Each OS has its place, Windows has domain level integration and policy control, Linux has security control and server performance optimization, IOS has simplicity of configuration and management. OSX has always been a home OS for me, the iLife suite integration sold it to me years ago, for me, the move of Apple's desktop OS towards the simple iTouch style is welcome. They have given up on the corporate network, they don't have hardware level disk encryption and for my home computer I don't care, I want my photos to sync with my camera and phone, I want my family to not bug me with questions about updates, firmware, drivers, filetypes etc.
i also want a computer that I can modify, install new GPU's in, looks great, has excellent build quality and still be pretty fast.

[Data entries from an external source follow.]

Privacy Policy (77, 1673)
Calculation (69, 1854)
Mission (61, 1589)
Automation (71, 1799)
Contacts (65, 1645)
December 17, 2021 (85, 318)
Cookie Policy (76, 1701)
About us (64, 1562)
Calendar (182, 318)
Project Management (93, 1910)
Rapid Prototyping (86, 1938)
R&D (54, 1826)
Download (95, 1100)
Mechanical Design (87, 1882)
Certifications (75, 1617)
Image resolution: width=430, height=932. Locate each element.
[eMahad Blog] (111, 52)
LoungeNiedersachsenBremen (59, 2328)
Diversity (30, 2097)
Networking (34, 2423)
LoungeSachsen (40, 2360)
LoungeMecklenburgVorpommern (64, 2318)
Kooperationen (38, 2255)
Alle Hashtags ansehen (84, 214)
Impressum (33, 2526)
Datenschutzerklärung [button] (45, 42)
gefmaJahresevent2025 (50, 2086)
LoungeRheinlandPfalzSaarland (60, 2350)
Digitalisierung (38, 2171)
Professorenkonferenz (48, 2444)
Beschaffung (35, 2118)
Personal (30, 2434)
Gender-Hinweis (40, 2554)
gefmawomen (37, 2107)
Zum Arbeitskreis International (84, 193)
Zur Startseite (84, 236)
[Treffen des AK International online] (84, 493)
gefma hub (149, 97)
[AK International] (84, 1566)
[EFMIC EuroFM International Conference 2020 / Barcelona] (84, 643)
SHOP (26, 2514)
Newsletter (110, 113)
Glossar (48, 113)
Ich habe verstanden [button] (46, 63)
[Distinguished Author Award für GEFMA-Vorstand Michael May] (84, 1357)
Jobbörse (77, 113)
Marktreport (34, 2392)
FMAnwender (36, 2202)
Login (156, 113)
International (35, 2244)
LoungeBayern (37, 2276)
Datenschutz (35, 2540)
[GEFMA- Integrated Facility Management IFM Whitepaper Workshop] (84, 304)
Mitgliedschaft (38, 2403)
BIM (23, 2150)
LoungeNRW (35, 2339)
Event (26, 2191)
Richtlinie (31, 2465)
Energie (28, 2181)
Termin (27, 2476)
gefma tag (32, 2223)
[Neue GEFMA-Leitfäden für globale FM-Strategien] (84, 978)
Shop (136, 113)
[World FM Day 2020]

I have built hackintoshes, but it was too much annoyance for my home computer , the Mac Pro seems like it is destined to go down that route to some extent as Apple loves to code in obsolescence into their software, even though my 4,1 Pro benches surpass nearly every new machine Apple sells and has a 64bit EFI.
I hoped that with Metal, Apple will seriously take on the "prosumer" computer user market that wants what they made with the old Mac Pro's, but with consumer grade upgradable CPU's at least 4 full sized DIMM slots and plenty of standard PCI-E slots (with support for SLI), the kind of customer that likes to tinker and code, like we did in the old days, like Woz did, I'm not saying that it is impossible to code with their new hardware, but they are seeming to be chasing the money too much, they have so much money from mobile iOS platforms that it doesn't even make sense for them to protect OSX anymore. Open up the platform, sell a range of 3 sized cases that integrates with standard motherboards and hardware. Even if the entire venture loses $200m that is nothing to Apple. but such a venture would surly be popular, even if it was $300 for a bare case, high end PC cases hit that price point and those companies make profit. Apple has the money, the manufacturing access and the control. But they won't do it, and that's ok, I will stick with my old Mac Pro for as long as it runs and be satisfied (at least until Intel release a consumer grade 12 core CPU and my machine is no longer to keep up with the augmented reality OS's of the future.